De fondo, los argumentos cambian. El mismo Putin que consideraba Ucrania un país soberano, que nunca invadiría, reclama ahora su pertenencia histórica a Rusia. Él, que exige un freno a la expansión de la OTAN, se muestra indiferente ante la incorporación finlandesa. El que actuó como agente de la KGB soviética predica ahora una fe ortodoxa fundamentalista y, mientras persigue a los «nazis» ucranianos, se olvida de la ultraderecha que campa por Rusia.
La ex corresponsal en Moscú del Financial Times Catherine Belton explica del modo más práctico la lógica del poder ruso. En Los hombres de Putin, Belton regresa a los noventa, a la alcaldía de San Petersburgo, para tejer los lazos de una arrasadora política de corrupción que alimenta a los actuales oligarcas y políticos, a quienes, como cualquier autocracia, lo único que importa es su permanencia en el poder.

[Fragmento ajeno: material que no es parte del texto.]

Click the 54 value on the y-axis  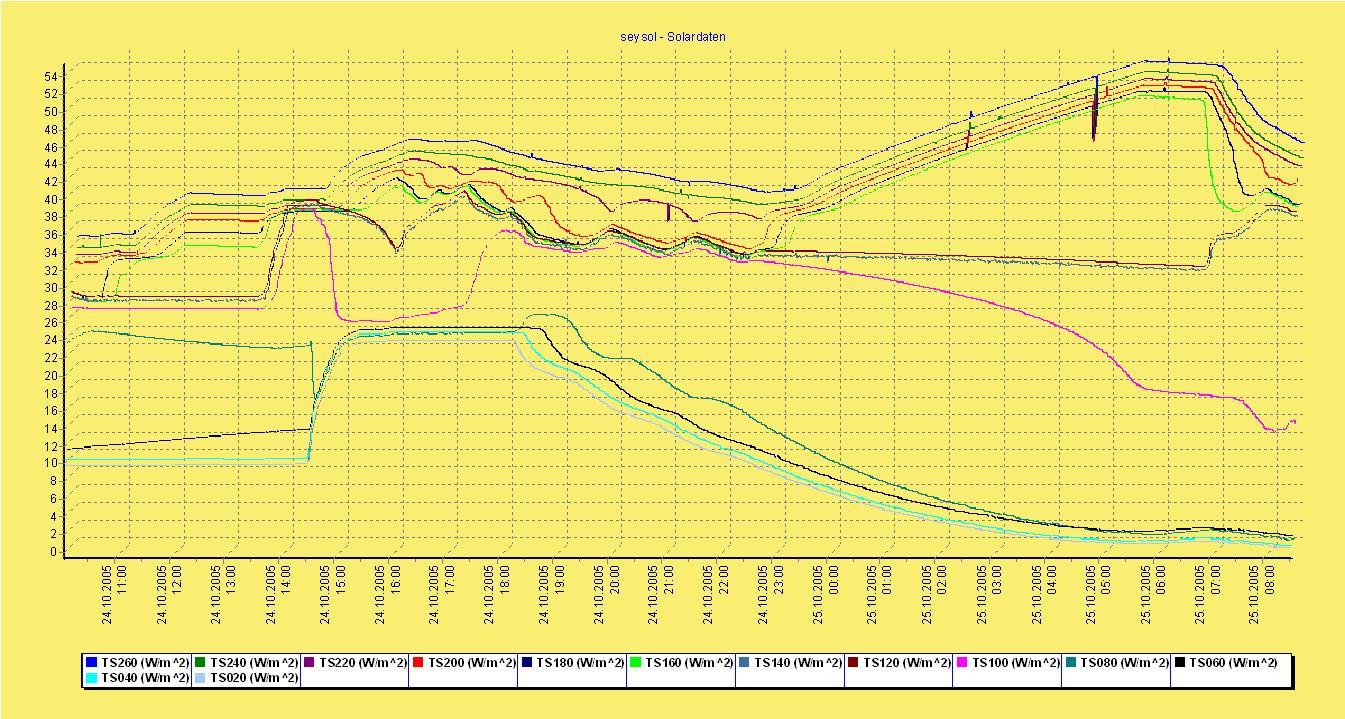click(49, 76)
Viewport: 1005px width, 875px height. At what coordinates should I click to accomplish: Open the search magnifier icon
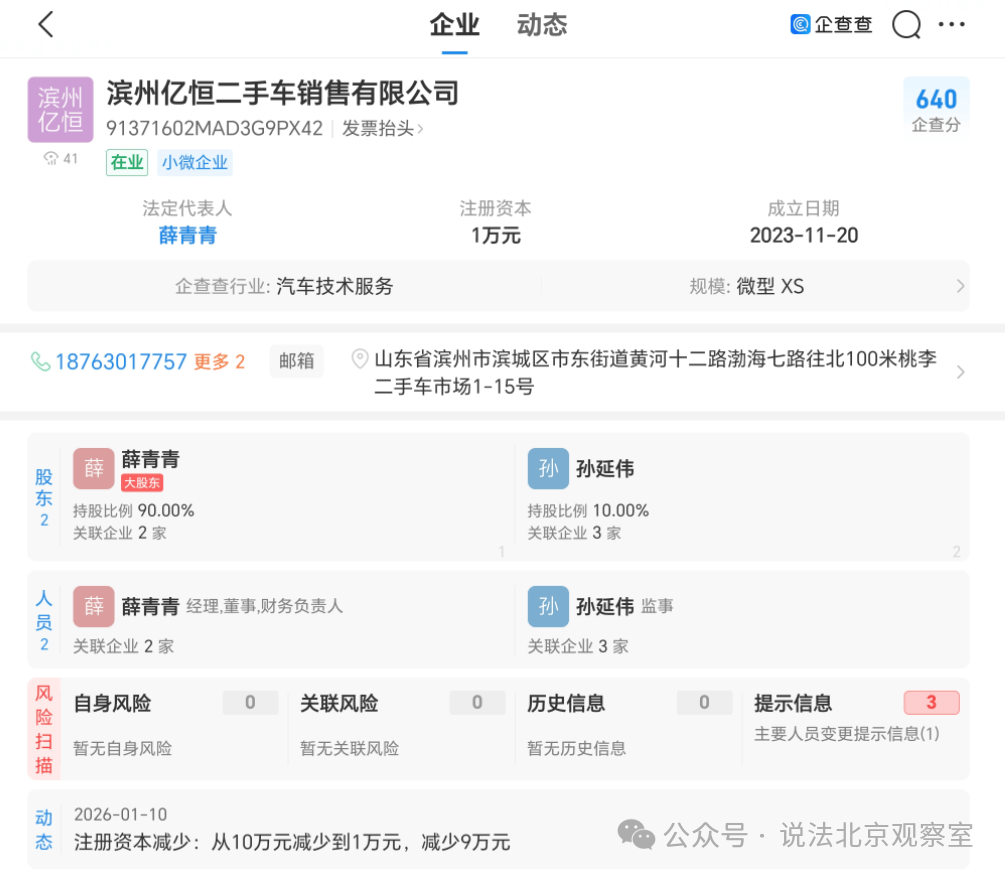point(906,25)
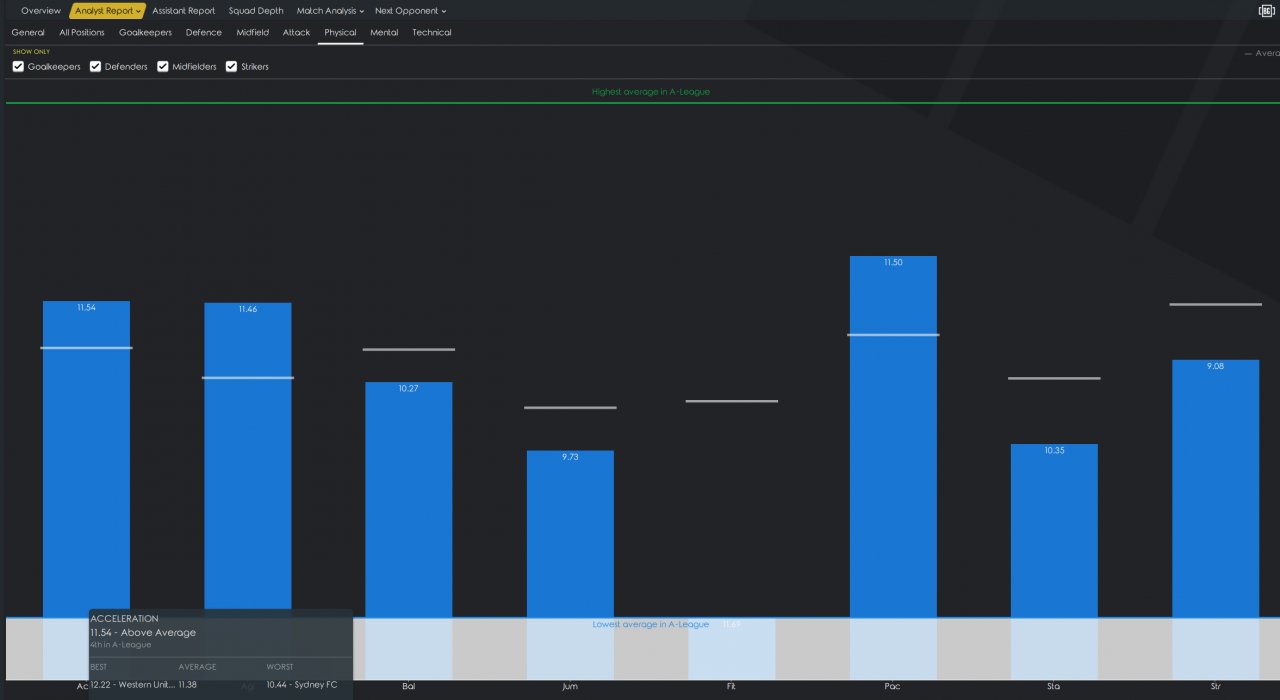Select the Jumping bar labeled 9.73
The width and height of the screenshot is (1280, 700).
coord(570,534)
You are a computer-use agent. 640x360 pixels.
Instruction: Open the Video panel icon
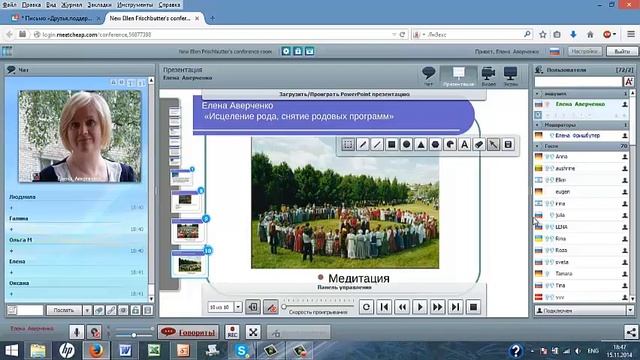488,76
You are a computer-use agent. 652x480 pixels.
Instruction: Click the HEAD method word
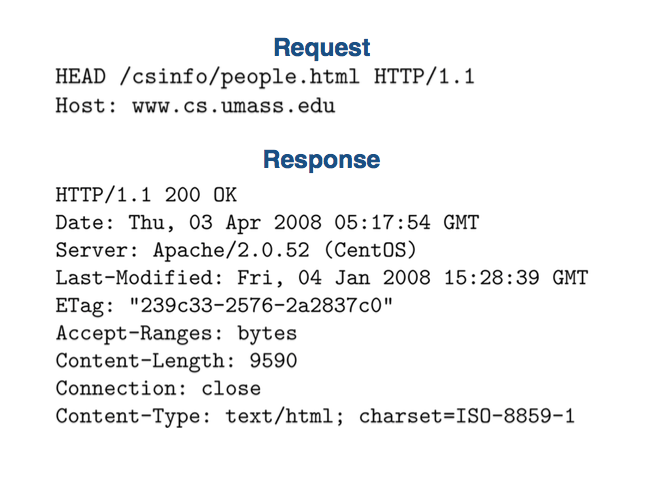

La Rusia de hoy se crece en el estupor. Vive de la confusión, de distorsionar la lógica para que prevalezca la fe, lo místico. La guerra a gran escala ha quebrado la razón y las fronteras éticas: como Hitler decía a Goebbels en 1943, «nos permite resolver gran cantidad de problemas que no hubiéramos podido solucionar en tiempos normales».
No hay más ideales de fondo. Es un mal sucio, cutre, sin más motivación que su propia subsistencia, sin importar que los peor parados sean sus propios ciudadanos, que ven reducidas sus libertades y poder adquisitivo.
Tras la muerte de Navalni, uno recuerda a Tolstói: «Actualmente, en Rusia, el único lugar conveniente para un hombre honrado es la cárcel», y no parece suficiente. «Tarde o temprano, la utopía se vuelve una novela histórica», escribe Georgi Gospodínov.